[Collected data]

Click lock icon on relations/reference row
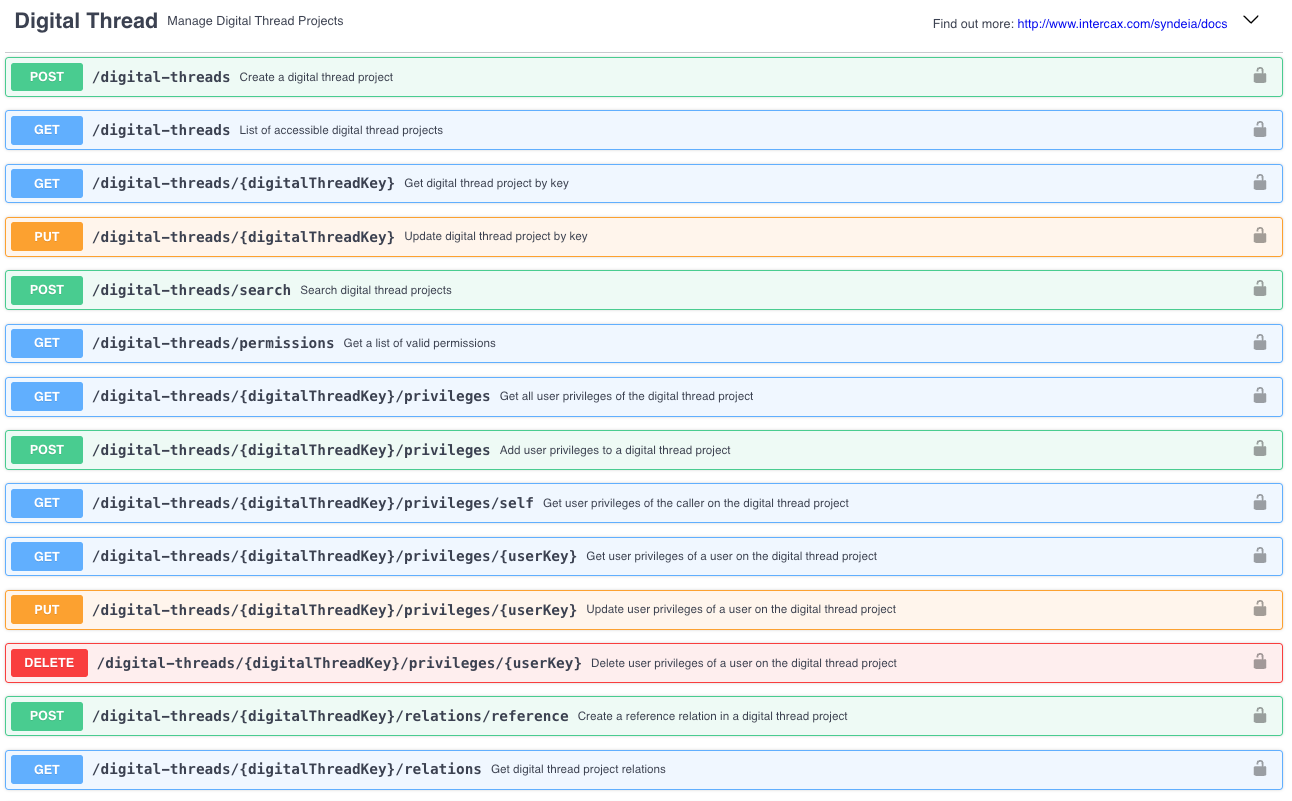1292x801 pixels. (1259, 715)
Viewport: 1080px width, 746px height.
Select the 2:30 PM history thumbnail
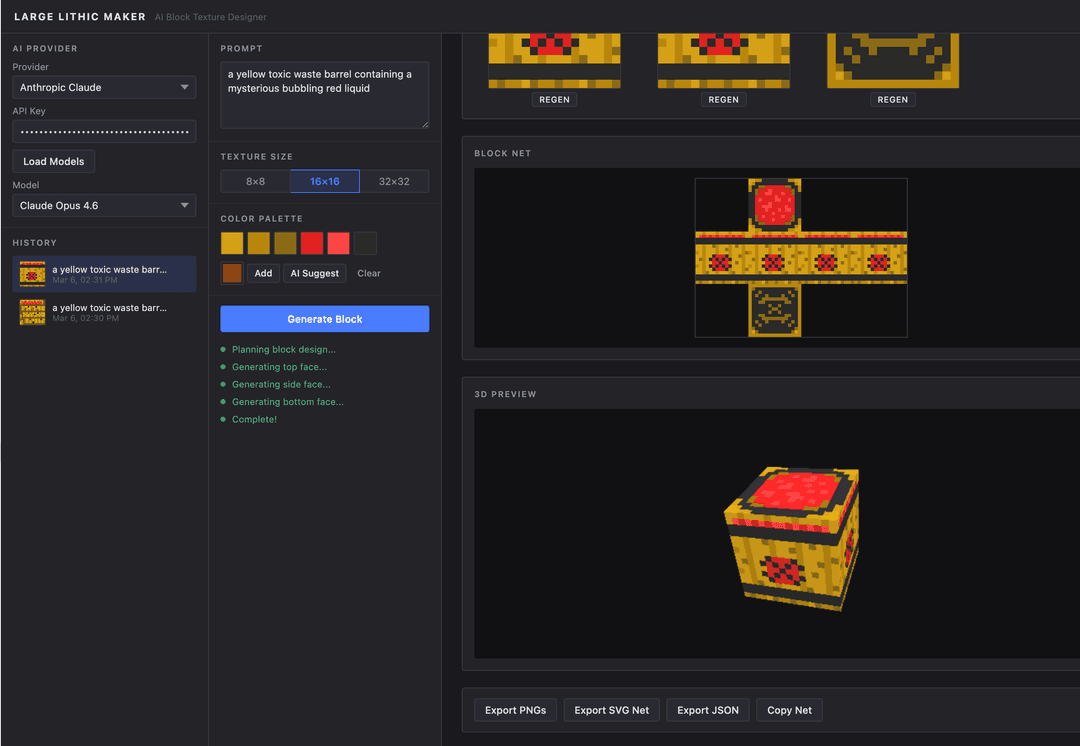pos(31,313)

* * *

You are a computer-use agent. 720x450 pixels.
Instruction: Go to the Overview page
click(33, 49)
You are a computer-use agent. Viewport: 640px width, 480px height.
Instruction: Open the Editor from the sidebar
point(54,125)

## What to do
Report back every line of the entries in which "height" occurs.

## Result of this task
Viewport: 1080px width, 746px height.
You are a computer-use agent. Viewport: 640px width, 480px height.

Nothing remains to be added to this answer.